Ambos os professores concordam que a adaptação aos novos sistemas é inevitável, mas deve ser feita com bom senso. Joelma enfatiza que a adaptação à IA no design deve ser crítica e contextualizada, enquanto Curvello acredita que, no jornalismo, a regulação e o uso consciente da IA são fundamentais para preservar a qualidade do trabalho e a ética da profissão.
As respostas dos dois educadores mostram um panorama comum: a IA tem grande potencial, mas seu uso precisa ser equilibrado, como ferramenta, e não como forma de substituir a criatividade humana.
Quem responde pela inteligência artificial?
À medida que a IA avança, surge a necessidade de um debate sobre os riscos legais e as implicações dessa tecnologia nas diversas profissões. A advogada e especialista em direito digital Luiza Coutinho, autora do livro “Riscos em sistemas de Inteligência Artificial: definição, tipologia, correlações, principiologia, responsabilidade civil e regulação” destaca que a IA traz desafios no campo jurídico.
“As principais matrizes de riscos apresentados por sistemas de Inteligência Artificial envolvem os danos, reais e potenciais, aos direitos humanos. A responsabilidade pelo uso indevido da IA é um tema ainda em aberto, com especialistas debatendo se o responsável será o desenvolvedor, o usuário ou o fabricante. Além disso, questões como autoria de obras criadas por IA e a violação de direitos autorais também geram discussões. A regulação deve ser baseada nos riscos dos diferentes tipos de IA, com foco na proteção dos grupos mais vulneráveis”, afirma.
Nesse contexto, a advogada acredita que a ascensão da IA não é uma questão de retroceder, mas de se adaptar a um novo cenário: “Um relatório do Fórum Econômico Mundial, divulgado no mês de janeiro de 2025, trouxe uma estimativa de que 41% das organizações globais reduzirão suas forças de trabalho até 2030. Apesar disso, não acredito que seja adequado falarmos em proteção contra a IA, mas sim em compreensão de que os pedidos de moratória de desenvolvimento dessas tecnologias são falaciosos e de que não existe como retrocedermos tecnologicamente”, explicou.

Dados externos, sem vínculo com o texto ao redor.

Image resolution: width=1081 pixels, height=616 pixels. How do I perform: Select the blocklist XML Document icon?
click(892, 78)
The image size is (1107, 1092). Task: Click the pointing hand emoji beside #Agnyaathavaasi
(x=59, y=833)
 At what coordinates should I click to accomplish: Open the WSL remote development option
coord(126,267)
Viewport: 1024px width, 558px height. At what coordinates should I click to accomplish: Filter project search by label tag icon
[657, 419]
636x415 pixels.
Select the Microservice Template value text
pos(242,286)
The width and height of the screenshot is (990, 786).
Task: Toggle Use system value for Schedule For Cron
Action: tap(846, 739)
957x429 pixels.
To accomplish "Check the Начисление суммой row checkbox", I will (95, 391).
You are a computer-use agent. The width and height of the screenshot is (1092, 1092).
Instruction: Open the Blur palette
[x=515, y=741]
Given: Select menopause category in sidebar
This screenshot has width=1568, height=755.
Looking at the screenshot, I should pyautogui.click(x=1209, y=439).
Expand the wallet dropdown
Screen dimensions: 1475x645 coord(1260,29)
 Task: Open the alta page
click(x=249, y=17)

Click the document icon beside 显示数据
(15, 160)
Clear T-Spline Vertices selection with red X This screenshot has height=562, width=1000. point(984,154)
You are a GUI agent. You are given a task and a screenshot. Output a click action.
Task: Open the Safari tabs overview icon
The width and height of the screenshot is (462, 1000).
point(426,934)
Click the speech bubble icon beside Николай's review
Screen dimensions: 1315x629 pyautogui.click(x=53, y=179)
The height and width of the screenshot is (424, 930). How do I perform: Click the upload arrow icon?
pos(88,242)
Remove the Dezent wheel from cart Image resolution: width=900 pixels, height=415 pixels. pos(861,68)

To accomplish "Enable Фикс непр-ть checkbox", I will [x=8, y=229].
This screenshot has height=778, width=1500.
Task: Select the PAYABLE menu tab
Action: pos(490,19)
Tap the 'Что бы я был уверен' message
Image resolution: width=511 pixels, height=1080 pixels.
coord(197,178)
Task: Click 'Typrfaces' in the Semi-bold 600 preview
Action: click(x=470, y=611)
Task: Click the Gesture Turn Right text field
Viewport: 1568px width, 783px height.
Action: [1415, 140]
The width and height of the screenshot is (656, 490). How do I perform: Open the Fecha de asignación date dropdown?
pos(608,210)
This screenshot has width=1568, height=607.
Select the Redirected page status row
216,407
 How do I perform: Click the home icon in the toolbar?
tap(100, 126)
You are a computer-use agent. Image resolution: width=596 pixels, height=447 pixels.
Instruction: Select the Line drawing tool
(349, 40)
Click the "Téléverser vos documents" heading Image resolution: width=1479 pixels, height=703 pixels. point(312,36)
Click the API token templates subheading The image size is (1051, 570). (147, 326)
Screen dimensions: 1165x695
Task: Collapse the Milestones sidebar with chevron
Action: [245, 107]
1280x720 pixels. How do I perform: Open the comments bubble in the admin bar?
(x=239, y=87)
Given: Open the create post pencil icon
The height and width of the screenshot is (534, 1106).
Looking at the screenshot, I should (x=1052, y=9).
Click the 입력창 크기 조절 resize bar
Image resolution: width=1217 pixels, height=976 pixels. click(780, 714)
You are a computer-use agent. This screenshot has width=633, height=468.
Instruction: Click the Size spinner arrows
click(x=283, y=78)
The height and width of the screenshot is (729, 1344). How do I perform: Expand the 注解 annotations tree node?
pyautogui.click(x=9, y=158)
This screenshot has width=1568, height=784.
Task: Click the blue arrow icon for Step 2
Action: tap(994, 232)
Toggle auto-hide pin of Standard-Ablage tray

Diante de tantas transformações, profissionais alertam para a necessidade de ampliar o debate sobre o tema. Especialistas concordam que o desafio está em encontrar o equilíbrio: permitir que a inteligência artificial seja uma aliada. Afinal, a reformulação do trabalho não é apenas sobre tecnologia, mas sobretudo de escolhas humanas.
“A IA nos força a pensar sobre o que é essencialmente humano no trabalho. Não se trata apenas de substituir tarefas, mas de reavaliar o valor do pensamento crítico, da empatia e da criatividade”, disse Curvello.